▸ TRECHO SELECIONADO:

_ _ _

Algo incomum aconteceu com Joe Biden na semana passada. Uma pesquisa respeitável, da revista The Economist e do instituto YouGov, lhe deu um índice de apoio positivo, com aprovação de 50% dos eleitores registrados e desaprovação de 47%.

Talvez a pesquisa tenha sido um desvio que fugiu da regra: os números de aprovação do presidente vêm subindo desde que atingiram o ponto mais baixo, mas sua média de aprovação ainda não chega a 45%.

Talvez qualquer melhoria seja desfeita com a divulgação de novas revelações de documentos sigilosos de seus tempos de vice-presidente guardados incorretamente –se bem que seria difícil superar o fator cômico do fato de alguns dos papéis terem estado na garagem com o Corvette do político.

Joe Biden, presidente dos EUA, durante discurso na Rede de Ação Nacional Martin Luther King, em Washington - Andrew Caballero-Reynolds - 16.jan.23/AFP

Mas agora, com os republicanos no Congresso se preparando para um ano de disputas internas acirradas e manobras fiscais de risco, vale a pena refletir sobre o que seria preciso acontecer para Biden descrever uma verdadeira volta por cima –um retorno à popularidade real.

Antes das midterms, tentei identificar três pecados originais da administração Biden: três rumos seguidos que foram escolhidos livremente, reveleram-se desnecessários e contribuíram para os baixos números de aprovação do presidente. Foram: as decisões iniciais da Casa Branca de limitar a produção petrolífera e revogar algumas das políticas migratórias de Trump (que foram seguidas pelo aumento grande nos preços da gasolina e pela crise na fronteira); os gastos excessivos do plano de resgate, que contribuíram para a alta da inflação; e a ausência de qualquer moderação real sobre questões culturais, como a imagem original de Biden, de democrata católico moderado, havia sugerido que iria acontecer.

_ _ _

▸ DADOS BRUTOS:
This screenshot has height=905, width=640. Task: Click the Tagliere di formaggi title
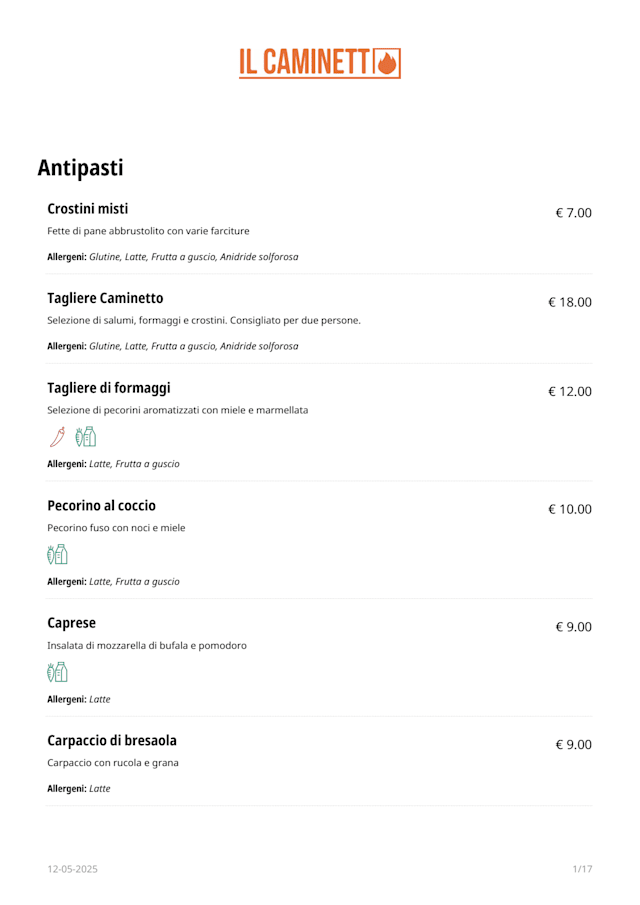tap(109, 388)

_ _ _

▸ ENUNCIADO DAS TAREFAS:
1. Responda às perguntas abaixo com base no trecho selecionado.
(a) Quais veículos realizaram a pesquisa que deu a Biden um índice de apoio positivo?
(b) Qual porcentagem dos eleitores registrados desaprovou o presidente nessa pesquisa?
(c) Onde estiveram alguns dos documentos sigilosos, segundo o trecho?
2. Resuma o trecho selecionado em duas frases.
3. Troque "documentos sigilosos" por "arquivos confidenciais" ao reescrever a parte do trecho selecionado com início em "Talvez a pesquisa" e fim em "Corvette do político.".

▸ RESPOSTAS DAS TAREFAS:
1.
(a) A revista The Economist e o instituto YouGov.
(b) 47%.
(c) Na garagem, junto com o Corvette do político.

2. Uma pesquisa da The Economist e do YouGov deu a Joe Biden aprovação de 50% e desaprovação de 47%, mas sua média de aprovação ainda não chega a 45%, e novas revelações sobre documentos sigilosos podem desfazer qualquer melhoria. Diante das disputas entre os republicanos no Congresso, vale refletir sobre o que permitiria a Biden recuperar a popularidade real, e antes das midterms foram apontados três pecados originais de sua administração: limitar a produção de petróleo e revogar políticas migratórias de Trump, gastar em excesso no plano de resgate e não moderar em questões culturais.

3.
Talvez a pesquisa tenha sido um desvio que fugiu da regra: os números de aprovação do presidente vêm subindo desde que atingiram o ponto mais baixo, mas sua média de aprovação ainda não chega a 45%.

Talvez qualquer melhoria seja desfeita com a divulgação de novas revelações de arquivos confidenciais de seus tempos de vice-presidente guardados incorretamente –se bem que seria difícil superar o fator cômico do fato de alguns dos papéis terem estado na garagem com o Corvette do político.